**Task to carry out**: Repeat word for word the part of the HLA II binding predictions text starting with "HLA II binding" and going on through "indicating high affinity25.".

**Selected extract**:
# # # # #
HLA II binding predictions
The number of predicted binding events of peptides to the 27 most common HLA-DR, HLA-DQ and HLA-DP class II allelic variants was analysed using the MHC-II Binding Prediction Results tool available at the Immune Epitope Database (IEDB)28. As suggested by the IEDB, we used the NetMHCIIpan-4.1 EL prediction method, and set the cut-off for a binding event as a predicted binding percentile score threshold of 20% or less18. Predicted binding strength was obtained using the NetMHCIIpan-4.1 EL prediction method, and is reported as a normalized rank value compared with peptides from 10,000 randomly selected peptides, with a small value indicating high affinity25.
# # # # #
**Dataset entries**:
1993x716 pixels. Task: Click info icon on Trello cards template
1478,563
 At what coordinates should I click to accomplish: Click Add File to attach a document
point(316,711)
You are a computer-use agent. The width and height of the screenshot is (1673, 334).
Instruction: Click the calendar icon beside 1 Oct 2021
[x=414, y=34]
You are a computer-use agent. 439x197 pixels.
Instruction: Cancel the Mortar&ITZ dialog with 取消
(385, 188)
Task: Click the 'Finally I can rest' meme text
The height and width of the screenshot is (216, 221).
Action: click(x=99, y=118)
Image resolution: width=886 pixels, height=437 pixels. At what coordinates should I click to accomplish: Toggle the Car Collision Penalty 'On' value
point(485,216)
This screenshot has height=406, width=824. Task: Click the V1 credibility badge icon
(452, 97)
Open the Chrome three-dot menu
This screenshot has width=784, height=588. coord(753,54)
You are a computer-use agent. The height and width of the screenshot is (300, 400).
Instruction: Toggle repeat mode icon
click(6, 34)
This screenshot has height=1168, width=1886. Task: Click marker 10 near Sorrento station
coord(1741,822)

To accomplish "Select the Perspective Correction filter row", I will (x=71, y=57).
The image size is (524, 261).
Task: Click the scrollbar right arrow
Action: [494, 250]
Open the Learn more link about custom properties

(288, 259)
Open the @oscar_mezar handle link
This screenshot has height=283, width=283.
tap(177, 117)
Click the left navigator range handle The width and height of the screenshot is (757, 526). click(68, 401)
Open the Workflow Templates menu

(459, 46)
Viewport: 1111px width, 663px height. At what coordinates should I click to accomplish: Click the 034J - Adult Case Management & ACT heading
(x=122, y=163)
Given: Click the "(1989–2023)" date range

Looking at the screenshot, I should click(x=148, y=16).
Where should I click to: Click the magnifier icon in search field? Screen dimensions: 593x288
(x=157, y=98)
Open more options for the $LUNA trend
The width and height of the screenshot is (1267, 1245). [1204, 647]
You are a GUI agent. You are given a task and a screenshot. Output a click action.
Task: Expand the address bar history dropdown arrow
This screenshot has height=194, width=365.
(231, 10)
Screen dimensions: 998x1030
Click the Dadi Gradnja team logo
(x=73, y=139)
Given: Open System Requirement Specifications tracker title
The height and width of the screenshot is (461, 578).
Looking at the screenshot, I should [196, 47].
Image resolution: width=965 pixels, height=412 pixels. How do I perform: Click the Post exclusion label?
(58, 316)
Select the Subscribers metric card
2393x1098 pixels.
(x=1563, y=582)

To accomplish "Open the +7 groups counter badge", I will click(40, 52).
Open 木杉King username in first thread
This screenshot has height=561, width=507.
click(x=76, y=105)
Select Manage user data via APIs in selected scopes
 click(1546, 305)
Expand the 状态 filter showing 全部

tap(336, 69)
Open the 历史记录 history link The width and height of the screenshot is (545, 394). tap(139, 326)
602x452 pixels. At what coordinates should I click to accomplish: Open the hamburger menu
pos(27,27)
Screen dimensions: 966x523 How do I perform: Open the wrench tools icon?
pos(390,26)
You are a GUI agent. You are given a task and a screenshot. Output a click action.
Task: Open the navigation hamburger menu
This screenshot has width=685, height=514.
# # # # #
**Answer to the exercise**:
HLA II binding predictions
The number of predicted binding events of peptides to the 27 most common HLA-DR, HLA-DQ and HLA-DP class II allelic variants was analysed using the MHC-II Binding Prediction Results tool available at the Immune Epitope Database (IEDB)28. As suggested by the IEDB, we used the NetMHCIIpan-4.1 EL prediction method, and set the cut-off for a binding event as a predicted binding percentile score threshold of 20% or less18. Predicted binding strength was obtained using the NetMHCIIpan-4.1 EL prediction method, and is reported as a normalized rank value compared with peptides from 10,000 randomly selected peptides, with a small value indicating high affinity25.